My players are happy to take a hand in setting things up, too. I often get them to suggest things to happen, people they meet, and so forth. This helps immensely and is a useful way for them to emphasize the kind of things they want to do in the game.
Acts of Evil Playtesters
Re: spontaneous HQ
Reply #4 on:
January 11, 2005, 03:16:39 PM »
Quote from: Der_Renegat
- i dislike that you cant really play roleplaying games without preparation
there's a game...
As Chris is implying, and Mike is showing by example, the key to making HQ really, really easy to prep for, is in getting away from "adventures." Just . don't . do . them.
That is, don't come up with a "plot." Instead, come up with some NPCs and give them some motives that involve the characters. This can be hella-sketchy, like.
* Ragnar is a barbarian who wants to fight the PC to show that he's the best.
* Aynalla is a girl who has her eye on both Ragnar and the PC.
* Septode is a shaman who has forseen needing the PC in a quest that he's going to go on. Today. Right about when Ragnar shows up.
Then stop prepping (abilities? make em up as you need them), and just play introducing the NPCs to the heroes, and having them interact. Involve NPCs from the heroes character sheet - everybody has them. If it says, "Loyal to Family" have the character's little brother show up ready to fight Ragnar in his brother's stead. If it says, "Blacksheep of Village" then somebody from the village shows up and heckles the hero. If it says, "Ambitious in Temple" then a Priest happens by to ask for the heroes help and wonders why he's messing around with the Shaman.
Look at any two abilities, including keywords, on the PCs sheet. Imagine two NPCs that would want things that would put these things at odds. Have said NPCs appear. Warrior, and Devotee of Destor? Then one guy wants the character to say he'll commit to manning the wall, and another wants him to go off on an adventure.
Oops, did I say adventure? Yes, adventure happens here. All sorts of it. It's just not preplanned adventures. And they're all the better for it.

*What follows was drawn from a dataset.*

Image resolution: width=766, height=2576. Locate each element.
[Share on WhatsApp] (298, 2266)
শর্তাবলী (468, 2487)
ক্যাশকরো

I do believe that, having practiced this a bit, I can now approach any HQ game with no prep at all and be successful. I still do a little, thinking about new NPCs, and new motives, etc, before play, but it takes so little time now, that there's almost no point to it. And I'm not really especially good at this stuff - I've just done it a few times. That is, anyone can pick this method up in short order.
And it's so easy that you'll never give it up. I won't anyhow. Going from two hours of prep to ten minutes max? And play is better? Why would you change?
-Get your indie game fix online.
Reply #5 on:
January 14, 2005, 09:27:56 AM »
When I was running Heroquest last I certainly did put in preperation time, and generated quite a bit of documentation, but it was all character writeups, plot notes and handouts and only sketchy game stats, which are very easy to generate as needed. In other words, i could focus my time and energy on the interesting stuff. You can do that in other games too, but HQ certainly does make it very easy to work this way.